In the covid period 2022 he was selected by Vikingur fans to be in the best starting line up of 11 players since 1908 against the Vikingur line up team 2022. He is still as one of top ten capped players in top league for Vikingur Reykjavik.

=== International career ===
Aðalsteinn made his debut for Iceland in an August 1982 friendly match away against the Faroe Islands and earned a total of 4 caps, scoring no goals. All his international matches were against the Faroese, the first three unofficial; his fourth and final international was an August 1990 friendly against them. He was selected in the first U21 Iceland national team that participated in the Euro. The games were against Holland and Spain.

Aðalsteinn played 6 games in Europa Cup against Real Sociedad, Bordeaux and Raba Eto. He played two games in the Champions League against CSKA Moscow.

=== Coach ===
He was elected coach of the year in 1992 in Vikingur as a youth coach and got the same award for Fylkir football club in 2008 which he coached at for ten years.

Aðalsteinn was nominated coach of the year by the youth coaching Federation in Iceland in 2004 for his passion and huge work load for 25 years of coaching youth teams.

In 2016 he got a Uefa A coaching license and in 2022 he got a UEFA A youth elite coaching license.

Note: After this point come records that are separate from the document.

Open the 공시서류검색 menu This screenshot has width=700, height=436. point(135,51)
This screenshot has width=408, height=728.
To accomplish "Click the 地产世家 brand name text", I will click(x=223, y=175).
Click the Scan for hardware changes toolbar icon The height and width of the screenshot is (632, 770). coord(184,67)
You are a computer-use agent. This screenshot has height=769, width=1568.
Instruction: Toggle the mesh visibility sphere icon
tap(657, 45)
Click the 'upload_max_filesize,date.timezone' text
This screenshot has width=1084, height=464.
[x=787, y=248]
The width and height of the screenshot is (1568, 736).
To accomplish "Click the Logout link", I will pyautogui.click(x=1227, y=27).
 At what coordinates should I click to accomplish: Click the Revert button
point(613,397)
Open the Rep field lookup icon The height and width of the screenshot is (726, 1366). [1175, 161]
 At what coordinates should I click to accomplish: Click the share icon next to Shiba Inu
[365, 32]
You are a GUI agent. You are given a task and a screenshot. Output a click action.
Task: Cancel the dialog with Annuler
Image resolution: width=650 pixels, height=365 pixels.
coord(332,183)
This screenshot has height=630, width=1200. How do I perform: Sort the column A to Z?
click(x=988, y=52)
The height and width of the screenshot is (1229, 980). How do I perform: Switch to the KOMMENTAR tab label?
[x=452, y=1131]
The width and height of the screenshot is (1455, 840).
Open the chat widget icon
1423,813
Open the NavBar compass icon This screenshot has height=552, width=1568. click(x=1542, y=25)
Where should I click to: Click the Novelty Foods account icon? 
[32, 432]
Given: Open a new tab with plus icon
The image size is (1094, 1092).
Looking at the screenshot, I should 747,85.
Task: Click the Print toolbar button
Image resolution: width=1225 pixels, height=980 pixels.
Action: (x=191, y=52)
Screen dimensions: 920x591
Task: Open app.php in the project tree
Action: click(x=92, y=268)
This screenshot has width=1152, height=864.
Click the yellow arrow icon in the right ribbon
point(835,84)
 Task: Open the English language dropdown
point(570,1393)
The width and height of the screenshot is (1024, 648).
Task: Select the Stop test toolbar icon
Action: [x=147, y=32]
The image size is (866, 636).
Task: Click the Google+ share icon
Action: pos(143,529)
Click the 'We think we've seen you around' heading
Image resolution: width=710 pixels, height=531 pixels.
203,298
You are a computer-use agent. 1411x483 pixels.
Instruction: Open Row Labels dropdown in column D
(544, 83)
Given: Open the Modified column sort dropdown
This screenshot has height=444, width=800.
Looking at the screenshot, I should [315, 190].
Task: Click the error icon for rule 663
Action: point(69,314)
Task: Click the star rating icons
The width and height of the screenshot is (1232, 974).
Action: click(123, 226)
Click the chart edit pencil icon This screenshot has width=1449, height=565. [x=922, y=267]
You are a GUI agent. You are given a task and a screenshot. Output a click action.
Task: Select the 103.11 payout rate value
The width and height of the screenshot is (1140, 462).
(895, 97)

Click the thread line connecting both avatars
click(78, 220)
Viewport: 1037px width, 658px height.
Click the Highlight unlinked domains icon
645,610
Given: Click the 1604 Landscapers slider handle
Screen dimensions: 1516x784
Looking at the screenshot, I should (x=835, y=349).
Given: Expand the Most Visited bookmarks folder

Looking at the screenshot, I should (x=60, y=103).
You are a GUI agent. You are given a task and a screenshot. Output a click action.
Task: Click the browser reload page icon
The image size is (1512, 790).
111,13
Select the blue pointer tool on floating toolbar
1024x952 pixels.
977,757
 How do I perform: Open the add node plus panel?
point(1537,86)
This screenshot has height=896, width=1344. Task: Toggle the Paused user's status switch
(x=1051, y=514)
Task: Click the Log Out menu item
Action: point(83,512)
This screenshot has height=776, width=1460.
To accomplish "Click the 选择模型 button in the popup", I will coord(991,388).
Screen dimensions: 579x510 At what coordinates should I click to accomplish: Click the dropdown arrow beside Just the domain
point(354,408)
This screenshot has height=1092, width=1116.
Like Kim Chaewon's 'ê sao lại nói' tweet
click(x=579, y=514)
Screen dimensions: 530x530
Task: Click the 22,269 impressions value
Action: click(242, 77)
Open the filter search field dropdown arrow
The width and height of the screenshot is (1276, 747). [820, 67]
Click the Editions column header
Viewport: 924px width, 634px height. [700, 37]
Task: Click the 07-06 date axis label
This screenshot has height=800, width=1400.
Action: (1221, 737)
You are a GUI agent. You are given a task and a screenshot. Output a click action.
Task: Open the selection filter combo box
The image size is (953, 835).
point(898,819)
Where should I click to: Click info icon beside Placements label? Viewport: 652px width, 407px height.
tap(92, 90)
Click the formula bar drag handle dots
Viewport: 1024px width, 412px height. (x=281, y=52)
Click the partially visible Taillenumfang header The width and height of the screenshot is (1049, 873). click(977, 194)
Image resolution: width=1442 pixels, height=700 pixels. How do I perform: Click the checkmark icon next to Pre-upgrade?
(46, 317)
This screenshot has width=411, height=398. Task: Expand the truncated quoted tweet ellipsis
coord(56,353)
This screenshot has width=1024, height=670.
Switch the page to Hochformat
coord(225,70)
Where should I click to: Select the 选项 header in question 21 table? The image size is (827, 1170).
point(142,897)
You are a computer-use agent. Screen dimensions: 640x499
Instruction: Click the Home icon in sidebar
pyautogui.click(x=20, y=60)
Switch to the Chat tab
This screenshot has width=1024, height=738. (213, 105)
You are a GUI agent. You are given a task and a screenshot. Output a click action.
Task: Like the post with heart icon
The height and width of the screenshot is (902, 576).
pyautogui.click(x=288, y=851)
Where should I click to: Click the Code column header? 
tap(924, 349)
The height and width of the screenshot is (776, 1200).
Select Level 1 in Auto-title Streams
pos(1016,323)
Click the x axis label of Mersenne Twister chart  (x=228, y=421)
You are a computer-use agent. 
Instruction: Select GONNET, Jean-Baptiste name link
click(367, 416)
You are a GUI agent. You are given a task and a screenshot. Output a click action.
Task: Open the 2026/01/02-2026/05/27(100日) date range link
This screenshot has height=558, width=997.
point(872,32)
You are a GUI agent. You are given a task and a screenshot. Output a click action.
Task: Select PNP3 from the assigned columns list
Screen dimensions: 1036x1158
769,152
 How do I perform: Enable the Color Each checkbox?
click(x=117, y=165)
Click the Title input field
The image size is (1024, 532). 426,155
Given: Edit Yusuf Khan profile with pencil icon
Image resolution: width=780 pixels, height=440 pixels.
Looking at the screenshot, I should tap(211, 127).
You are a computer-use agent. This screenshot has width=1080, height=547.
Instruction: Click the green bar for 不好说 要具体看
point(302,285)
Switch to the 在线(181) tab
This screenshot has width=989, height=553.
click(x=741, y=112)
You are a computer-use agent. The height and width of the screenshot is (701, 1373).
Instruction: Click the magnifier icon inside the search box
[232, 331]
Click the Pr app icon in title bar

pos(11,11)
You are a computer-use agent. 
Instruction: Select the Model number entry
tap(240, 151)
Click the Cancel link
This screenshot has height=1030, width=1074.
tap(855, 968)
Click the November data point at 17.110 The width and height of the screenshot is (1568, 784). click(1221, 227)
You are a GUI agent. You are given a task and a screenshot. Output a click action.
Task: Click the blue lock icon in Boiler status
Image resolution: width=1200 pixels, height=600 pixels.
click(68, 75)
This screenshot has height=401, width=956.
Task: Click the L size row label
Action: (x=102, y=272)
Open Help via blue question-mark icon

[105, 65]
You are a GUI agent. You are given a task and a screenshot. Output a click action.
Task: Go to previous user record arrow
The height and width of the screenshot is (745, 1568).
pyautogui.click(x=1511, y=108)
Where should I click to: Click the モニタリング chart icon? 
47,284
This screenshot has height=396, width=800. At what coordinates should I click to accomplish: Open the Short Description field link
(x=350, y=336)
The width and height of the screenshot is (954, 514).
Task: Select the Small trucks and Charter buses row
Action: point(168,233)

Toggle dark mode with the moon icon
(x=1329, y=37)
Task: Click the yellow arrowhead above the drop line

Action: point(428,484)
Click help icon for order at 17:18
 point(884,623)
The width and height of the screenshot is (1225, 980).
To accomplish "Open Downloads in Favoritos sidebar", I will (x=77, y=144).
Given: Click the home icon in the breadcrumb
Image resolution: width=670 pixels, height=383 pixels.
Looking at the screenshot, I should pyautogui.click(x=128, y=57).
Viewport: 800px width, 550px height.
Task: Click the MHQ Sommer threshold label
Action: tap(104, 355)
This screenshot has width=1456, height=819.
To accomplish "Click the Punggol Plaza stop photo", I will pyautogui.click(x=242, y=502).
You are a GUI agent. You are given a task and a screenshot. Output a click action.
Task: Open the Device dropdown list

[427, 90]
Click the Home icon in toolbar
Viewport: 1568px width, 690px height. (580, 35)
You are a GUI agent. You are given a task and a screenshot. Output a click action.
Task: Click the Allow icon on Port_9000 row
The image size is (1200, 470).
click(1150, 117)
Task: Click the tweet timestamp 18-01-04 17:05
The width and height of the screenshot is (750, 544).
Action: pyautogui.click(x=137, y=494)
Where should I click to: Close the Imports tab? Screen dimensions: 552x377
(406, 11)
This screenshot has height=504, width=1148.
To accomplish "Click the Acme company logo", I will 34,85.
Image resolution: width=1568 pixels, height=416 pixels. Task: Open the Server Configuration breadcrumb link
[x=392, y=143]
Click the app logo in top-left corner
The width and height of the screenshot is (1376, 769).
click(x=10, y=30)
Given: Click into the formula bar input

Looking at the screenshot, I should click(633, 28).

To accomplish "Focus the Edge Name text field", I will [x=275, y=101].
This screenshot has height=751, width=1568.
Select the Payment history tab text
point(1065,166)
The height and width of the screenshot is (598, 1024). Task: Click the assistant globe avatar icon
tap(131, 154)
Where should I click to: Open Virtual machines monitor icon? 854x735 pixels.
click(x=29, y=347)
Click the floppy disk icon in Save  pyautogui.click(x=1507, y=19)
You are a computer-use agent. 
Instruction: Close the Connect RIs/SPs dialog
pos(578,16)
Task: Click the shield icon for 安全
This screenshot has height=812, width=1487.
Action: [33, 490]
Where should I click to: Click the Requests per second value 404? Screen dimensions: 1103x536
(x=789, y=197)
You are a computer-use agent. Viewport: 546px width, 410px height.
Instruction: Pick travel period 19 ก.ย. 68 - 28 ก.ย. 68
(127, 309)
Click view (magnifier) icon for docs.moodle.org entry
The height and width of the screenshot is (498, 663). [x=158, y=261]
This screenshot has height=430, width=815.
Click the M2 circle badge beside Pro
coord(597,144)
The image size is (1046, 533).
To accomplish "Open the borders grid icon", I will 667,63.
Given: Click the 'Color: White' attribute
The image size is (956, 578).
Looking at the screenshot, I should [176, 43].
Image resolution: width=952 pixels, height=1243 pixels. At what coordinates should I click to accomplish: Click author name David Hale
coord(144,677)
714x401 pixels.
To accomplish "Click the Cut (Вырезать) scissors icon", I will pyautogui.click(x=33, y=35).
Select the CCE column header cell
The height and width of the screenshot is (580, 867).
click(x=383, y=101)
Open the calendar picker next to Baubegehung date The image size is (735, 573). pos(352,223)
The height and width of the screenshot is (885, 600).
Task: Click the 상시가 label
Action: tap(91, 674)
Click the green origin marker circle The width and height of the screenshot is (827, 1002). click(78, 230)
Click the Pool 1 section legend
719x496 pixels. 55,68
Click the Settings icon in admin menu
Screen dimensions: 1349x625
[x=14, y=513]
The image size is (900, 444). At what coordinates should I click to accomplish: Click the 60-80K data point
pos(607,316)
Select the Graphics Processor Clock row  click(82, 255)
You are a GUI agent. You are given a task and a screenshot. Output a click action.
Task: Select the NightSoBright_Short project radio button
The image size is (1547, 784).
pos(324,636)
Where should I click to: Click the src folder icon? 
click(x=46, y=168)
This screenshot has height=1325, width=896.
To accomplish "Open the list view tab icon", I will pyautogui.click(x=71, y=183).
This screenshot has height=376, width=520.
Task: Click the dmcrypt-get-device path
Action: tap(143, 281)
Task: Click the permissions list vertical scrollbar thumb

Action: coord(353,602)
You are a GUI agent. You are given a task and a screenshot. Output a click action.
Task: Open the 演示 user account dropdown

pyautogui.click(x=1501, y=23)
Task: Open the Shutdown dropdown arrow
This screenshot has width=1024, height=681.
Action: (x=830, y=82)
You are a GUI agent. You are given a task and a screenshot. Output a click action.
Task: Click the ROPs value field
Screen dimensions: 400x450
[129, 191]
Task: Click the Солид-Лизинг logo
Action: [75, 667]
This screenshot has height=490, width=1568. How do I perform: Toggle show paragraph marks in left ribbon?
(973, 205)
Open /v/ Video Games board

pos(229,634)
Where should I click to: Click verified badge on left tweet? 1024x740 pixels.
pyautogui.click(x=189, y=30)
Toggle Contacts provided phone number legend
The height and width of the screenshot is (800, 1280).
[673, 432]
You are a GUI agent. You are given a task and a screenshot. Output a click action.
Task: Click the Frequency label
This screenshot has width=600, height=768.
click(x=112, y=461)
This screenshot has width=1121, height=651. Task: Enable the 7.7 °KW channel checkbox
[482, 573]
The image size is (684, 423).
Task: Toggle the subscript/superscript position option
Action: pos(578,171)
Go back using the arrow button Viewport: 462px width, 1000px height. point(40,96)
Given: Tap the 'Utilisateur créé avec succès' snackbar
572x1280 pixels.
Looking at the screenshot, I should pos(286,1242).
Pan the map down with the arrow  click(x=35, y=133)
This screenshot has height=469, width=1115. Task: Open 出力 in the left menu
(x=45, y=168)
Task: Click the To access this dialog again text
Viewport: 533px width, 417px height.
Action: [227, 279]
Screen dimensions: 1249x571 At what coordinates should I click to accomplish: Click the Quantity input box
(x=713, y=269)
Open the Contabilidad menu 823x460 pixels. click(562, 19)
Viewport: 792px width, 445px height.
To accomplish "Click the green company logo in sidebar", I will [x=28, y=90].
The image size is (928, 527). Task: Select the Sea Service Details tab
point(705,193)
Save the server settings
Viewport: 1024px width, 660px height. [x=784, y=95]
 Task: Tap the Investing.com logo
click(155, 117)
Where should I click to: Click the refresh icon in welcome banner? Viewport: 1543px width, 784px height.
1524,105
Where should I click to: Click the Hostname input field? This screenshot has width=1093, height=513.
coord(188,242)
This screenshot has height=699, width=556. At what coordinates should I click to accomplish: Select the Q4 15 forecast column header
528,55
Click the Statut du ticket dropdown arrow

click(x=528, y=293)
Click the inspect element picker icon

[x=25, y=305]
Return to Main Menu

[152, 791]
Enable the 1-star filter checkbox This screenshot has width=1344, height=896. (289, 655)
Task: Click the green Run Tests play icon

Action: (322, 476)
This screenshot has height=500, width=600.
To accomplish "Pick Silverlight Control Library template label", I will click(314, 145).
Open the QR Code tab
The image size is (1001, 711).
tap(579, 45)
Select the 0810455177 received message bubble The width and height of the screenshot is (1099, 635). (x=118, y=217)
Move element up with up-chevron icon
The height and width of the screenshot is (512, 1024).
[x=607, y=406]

He coached Fram first team as assistant manager from 2020 to 2023. Fram won the first division in 2021 without losing a single game, setting a record of points in first division.

He got a Gold medal of honour from the Icelandic Football Association in 2023 for his work and efforts for the football in Iceland.

In 2019 he coached at the same time Ulfarnir, a sub-team of Fram in Iceland's lowest division. The team reached 32 finals and beat first division team Vikingur from Ólafsvík, away by 2-6 victory.

He got an award from Fram football club in 2023 after coaching at Fram for 14 years.